On February 20, 2008, Paulson was invited with a number of investors to a lunch with Samuel Molinaro, Jr. of Bear Stearns. At that lunch, meant to bolster confidence in Bear, Paulson finally revealed his doubts, of course after “bulking up its bets against a range of financial giants, from Lehman Brothers and Washington Mutual to Wachovia and Fannie Mae. He had deep concerns about Bear Stearns, too” (256). The meeting, apparently spearheaded by Paulson’s accurate and massively negative assessment of Bear, “was a dagger in the staggering investment bank’s heart” (257).

On March 14th, the NY Fed tried to bail out Bear Stearns with a loan, then turning to securing their debt as they were acquired by JP Morgan Chase. Oh, and providing $29 billion in financing to help a 3rd party entity eat the BS crap assets.

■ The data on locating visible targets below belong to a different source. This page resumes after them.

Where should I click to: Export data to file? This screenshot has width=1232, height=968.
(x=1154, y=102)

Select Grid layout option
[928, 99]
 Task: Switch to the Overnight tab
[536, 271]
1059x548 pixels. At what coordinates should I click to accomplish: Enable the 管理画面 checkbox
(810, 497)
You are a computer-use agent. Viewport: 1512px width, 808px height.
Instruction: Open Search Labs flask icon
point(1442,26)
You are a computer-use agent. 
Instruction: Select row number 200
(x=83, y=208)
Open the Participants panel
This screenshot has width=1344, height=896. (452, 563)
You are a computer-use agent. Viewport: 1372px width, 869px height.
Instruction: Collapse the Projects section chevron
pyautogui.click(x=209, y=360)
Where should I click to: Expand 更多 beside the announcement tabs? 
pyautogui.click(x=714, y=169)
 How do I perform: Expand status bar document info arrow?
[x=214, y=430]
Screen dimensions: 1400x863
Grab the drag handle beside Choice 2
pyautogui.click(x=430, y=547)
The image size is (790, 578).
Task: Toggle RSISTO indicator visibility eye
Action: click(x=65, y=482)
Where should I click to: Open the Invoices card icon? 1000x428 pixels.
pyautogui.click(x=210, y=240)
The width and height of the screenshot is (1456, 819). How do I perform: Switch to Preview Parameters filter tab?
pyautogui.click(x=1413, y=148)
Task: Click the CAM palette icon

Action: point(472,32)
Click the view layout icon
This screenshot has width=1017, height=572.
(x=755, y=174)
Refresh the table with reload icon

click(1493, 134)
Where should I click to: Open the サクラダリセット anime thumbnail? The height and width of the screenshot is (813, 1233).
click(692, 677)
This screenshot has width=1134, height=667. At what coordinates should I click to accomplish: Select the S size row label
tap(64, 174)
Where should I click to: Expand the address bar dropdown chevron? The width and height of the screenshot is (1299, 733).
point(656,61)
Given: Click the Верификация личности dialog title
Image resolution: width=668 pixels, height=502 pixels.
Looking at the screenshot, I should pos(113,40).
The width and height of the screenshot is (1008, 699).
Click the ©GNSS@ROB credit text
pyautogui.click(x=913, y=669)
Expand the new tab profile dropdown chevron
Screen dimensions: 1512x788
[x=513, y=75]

In each of these cases, Paulson or his adviser turned their knowledge about the dysfunctional workings of the world’s financial system into their own private advantage, at the expense of the public welfare.

I was struggling with how to make what they were doing clear, and I remembered a maddening MassMutual advertisement that irked me to no end whenever I saw it. And then it clicked:

Exactly! There’s the rub. A responsible person would not just step back from the curb and let everyone else get wet. A responsible person would say to the other people, “Hey! There’s a bus coming! You may want to step back from the puddle!” This woman makes me want to shout. She may be making a good decision, but she’s a horrible citizen.

And that’s how I feel about Paulson. He stepped back from the brink, and was highly rewarded for it. Meanwhile the rest of Wall Street got massively splashed. But the thing is, it’s the rest of us that are getting screwed over by the damages caused.